Spherical substitution:
[tex]\begin{align*} &x=R \sin \theta \cos \phi \\
&y = R \sin \theta \sin \phi \\
&z = R \cos \theta \end{align}[/tex]

Which gives us:
[tex] \begin{align*} x^4 + y^4 + z^4 &= \left( x^2 + y^2 + z^2 \right) ^2 - x^2(y^2+z^2) - y^2(x^2+z^2) - z^2(x^2+y^2) \\
&= R^4 - 2x^2y^2 - 2x^2z^2 - 2y^2z^2 \\
&= R^4 \left( 1 - 2 \sin^4 \theta \cos^2 \phi \sin^2 \phi - 2 \sin^2 \theta \cos^2 \theta \cos^2 \phi - 2 \sin^2 \theta \cos^2 \theta \sin^2 \phi \right) \\
&= R^4\left( 1 - 2 \sin^4 \theta \cos^2 \phi \sin^2 \phi - 2 \sin^2 \theta \cos^2 \theta \left( \cos^2 \phi + \sin^2 \phi \right) \right) \\
&= R^4\left( 1 - 2 \sin^4 \theta \cos^2 \phi \sin^2 \phi - 2 \sin^2 \theta \cos^2 \theta \right) \end{align}[/tex]

So [tex]g(R, \theta, \phi ) = R^4 \left( 1 - 2 \sin^4 \theta \cos^2 \phi \sin^2 \phi - 2 \sin^2 \theta \cos^2 \theta \right) [/tex]

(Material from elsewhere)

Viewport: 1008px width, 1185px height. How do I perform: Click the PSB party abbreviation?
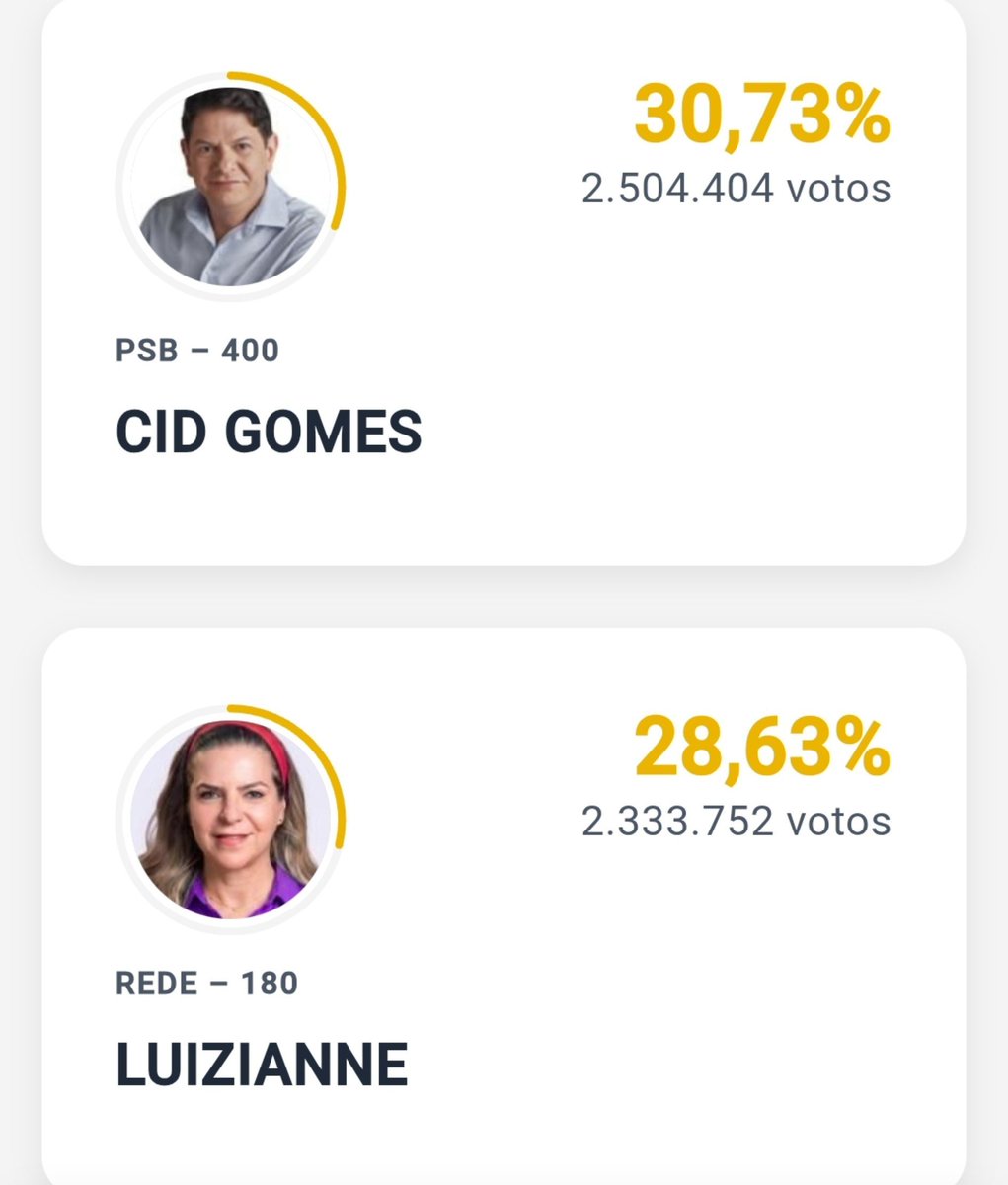pyautogui.click(x=147, y=351)
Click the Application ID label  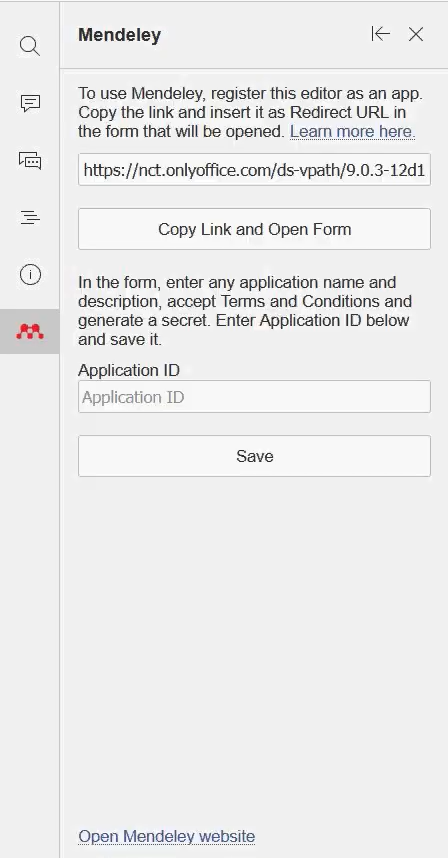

And the integral we want is
[tex] \int_0^{2 \pi} \int_0^{\pi} g(1, \theta, \phi) dS = \int_0^{2 \pi} \int_0^{\pi} \left( 1 - 2 \sin^4 \theta \cos^2 \phi \sin^2 \phi - 2 \sin^2 \theta \cos^2 \theta \right) \sin \theta \; d \theta \; d \phi [/tex]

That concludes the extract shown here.